Ali Abass Yahya Al-Dailami (born 27 December 1981) is a German-Yemeni politician of The Left who is serving as member of the Bundestag since 2021 and one of six deputy leaders of his party since 2018.

Early life
Al-Dailami was born in 1981 in Sanaa, Yemen. When he was eight years old, his family fled to Germany as refugees. He attended elementary school in Sankt Julian in the state of Rhineland-Palatinate. Ali's mother died when he was twelve years old, and he was placed in a children's home at his own request. He lived at several different Children and Youth Services facilities, including one in Lich, Hesse.

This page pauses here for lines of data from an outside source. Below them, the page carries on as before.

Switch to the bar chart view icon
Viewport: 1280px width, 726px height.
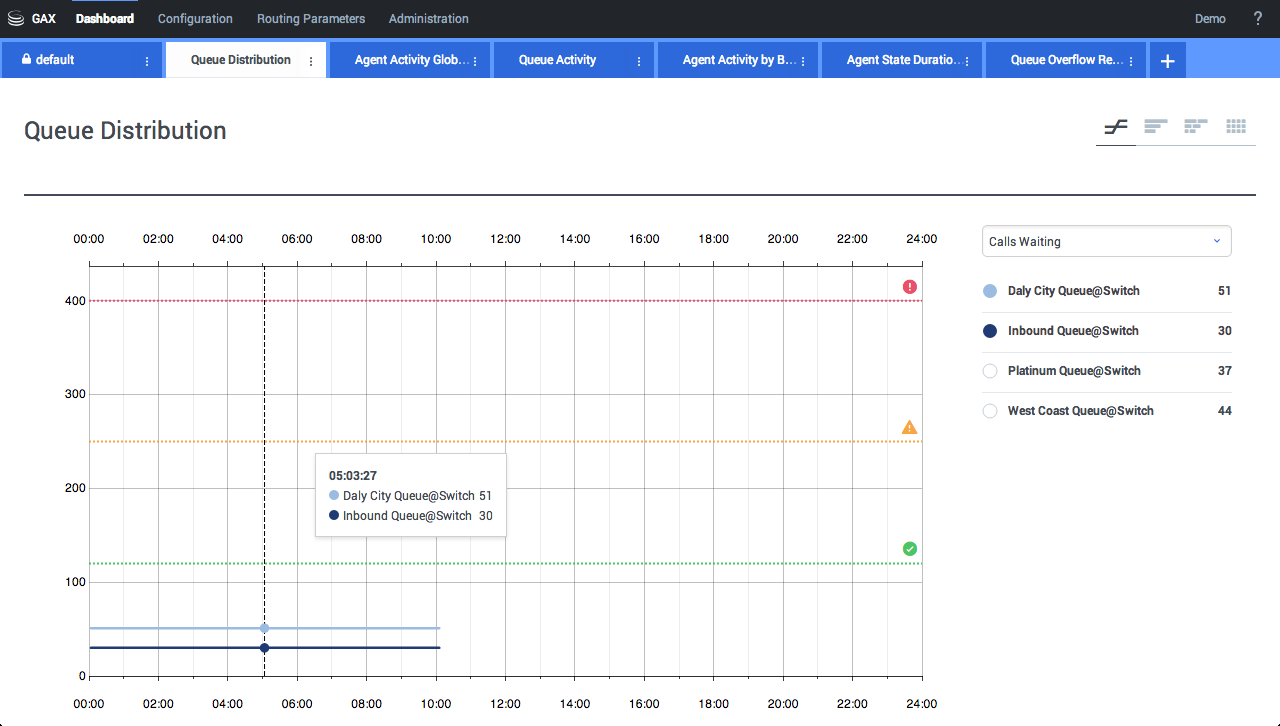(x=1155, y=126)
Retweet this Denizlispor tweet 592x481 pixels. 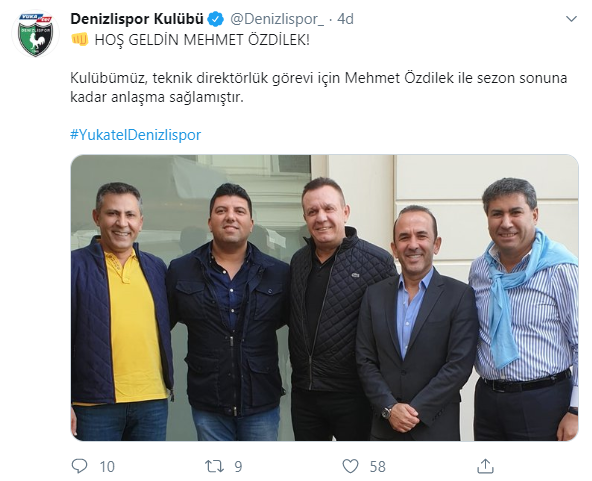[214, 466]
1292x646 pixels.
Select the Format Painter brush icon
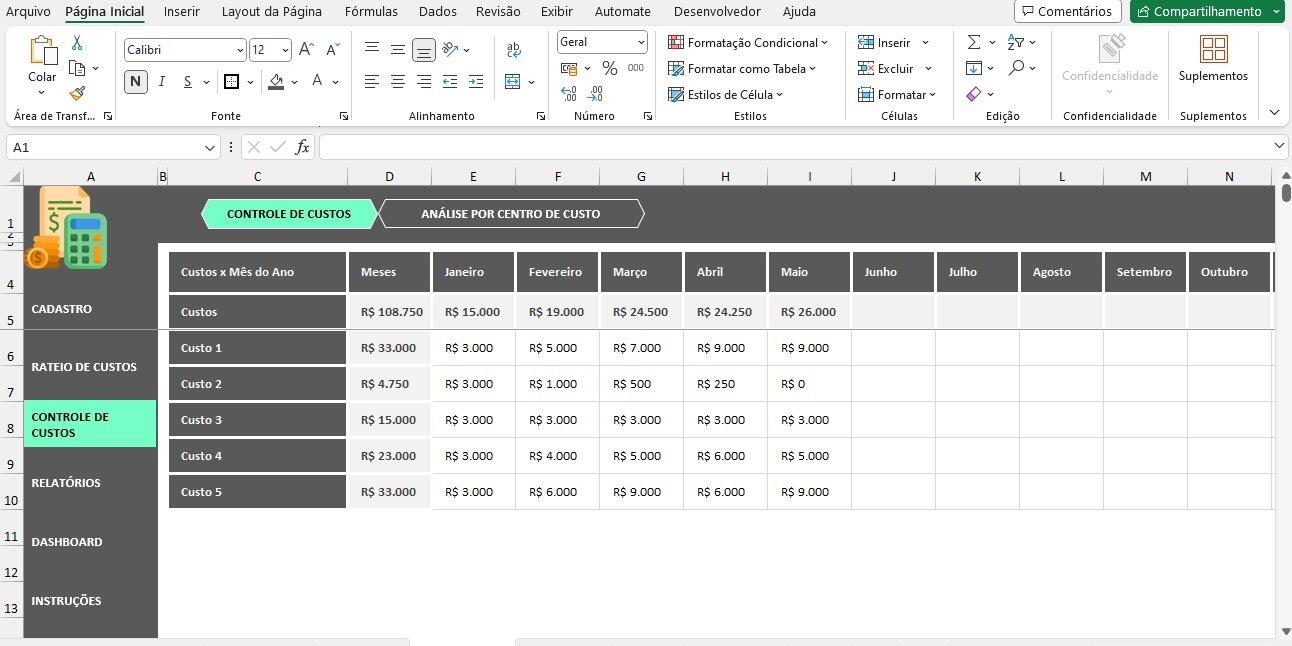(x=77, y=93)
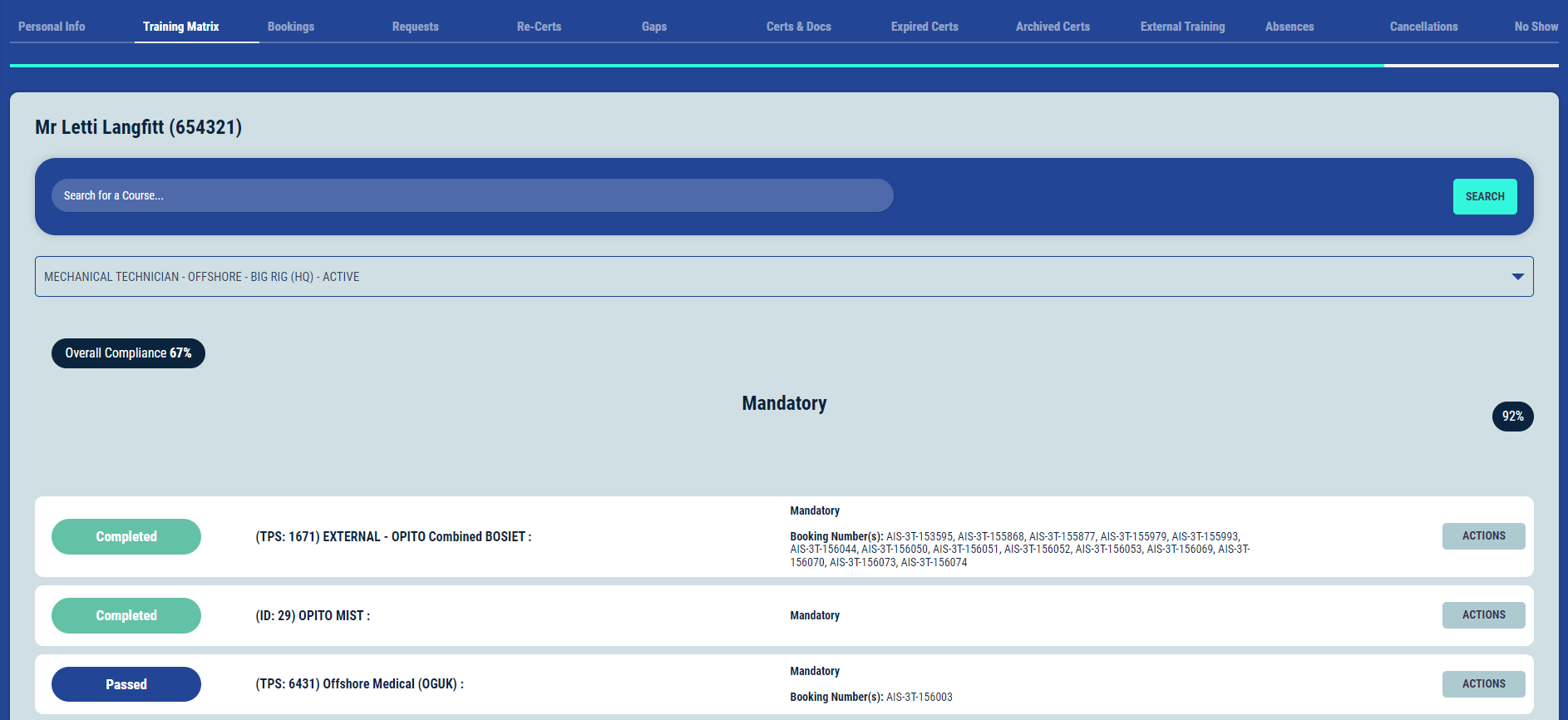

Upon turning 18, Al-Dailami dropped out of school and moved to Giessen. There, he earned his Mittlere Reife at a night school. He was dependent on unemployment benefits and, among other things, did contract work for Canon on an assembly line and in a warehouse, among other things. He then took an apprenticeship as a restaurant clerk.

Political career
Al-Dailami joined The Left in 2006. The same year, he co-founded the Left Youth Solid branch in Giessen and become its spokesman. He was also elected to the executive committee of The Left's Giessen association. From 2007–08, he was a member of the party's Hessian state executive. He was also spokesman for the state working group on migration, integration and anti-racism from 2007 to 2012, when he became federal spokesman for the same topics. The next year, he became chairman of the Giessen party association. He was elected to The Left's federal executive in 2008, and as one of six deputy leaders in 2018.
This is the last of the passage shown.